A further important factor contributing to both disease response and the development of side-effects are inherited genetic factors. In this respect, we have looked at the role of inherited variation in cytokine and DNA repair genes, which have shown interesting associations in terms of disease response of myeloma and outcome. We are now moving from studies utilising candidate genes to a more global approach with genetic variants distributed across the whole genome, the so called ‘GWAS’ approach. Using this strategy, we are looking at the factors giving rise to myeloma as well as studying their impact on survival and side effect endpoints.

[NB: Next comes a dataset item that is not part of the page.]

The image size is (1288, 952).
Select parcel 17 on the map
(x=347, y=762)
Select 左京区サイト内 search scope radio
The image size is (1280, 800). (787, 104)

The linking of clinical trial data, treatment, outcome data and molecular genetic characterisation information, is a central requirement of our approach to translational science. As a vehicle for us to carry out our genetic studies, we require access to well characterised patient material. In order to achieve this, we have set up and run a series of large multi-centre trials looking at the treatment of myeloma. This ‘MRC myeloma’ series of trials has encompassed a range of clinical questions over the last 3 decades. More recently, we have focussed on the collection of biological material from these studies. The material and data from these studies is substantial and in the latest study, Myeloma XI, we are collecting this material prospectively.
Team Members
Brian Walker, Staff Scientist
David Gonzalez de Castro, Senior Clinical Scientist
David Johnson, Higher Scientific Officer
Christopher Wardell, Computational Biologist
Rosemary Fryer, Post Doctoral Training Fellow
Fabio Mirabella: Post Doctoral Training Fellow
Ping Wu, Scientific Officer
Lauren Aronson, Scientific Officer
Sanna Hulkki, Scientific Officer
Dil Begum, Scientific Officer
Daniel Itzhak, PhD Student
Kevin Boyd, Clinical Research Fellow
Martin Kaiser, Visiting Research Fellow
Diane Forzani, PA to Professor Morgan
Data collection and analysis team members
Ms Lee Conneely, Senior Trial Coordinator
Ms Lorna Smith, Data Manager
Mr Sam Morgan, Data Manager
Mrs Gemma Findon, Research Nurse
Ms Emily Blackmore, Research Nurse
Molecular Haematology Team
The focus of the research by this team is the development of personalised medicine strategies for the blood cancers, including myeloma, leukaemia and the lymphomas. This approach is based on the characterisation of the basic pathogenic mechanisms leading to the aetiology and progression, together with the utilisation of this information, to design and implement new therapeutics.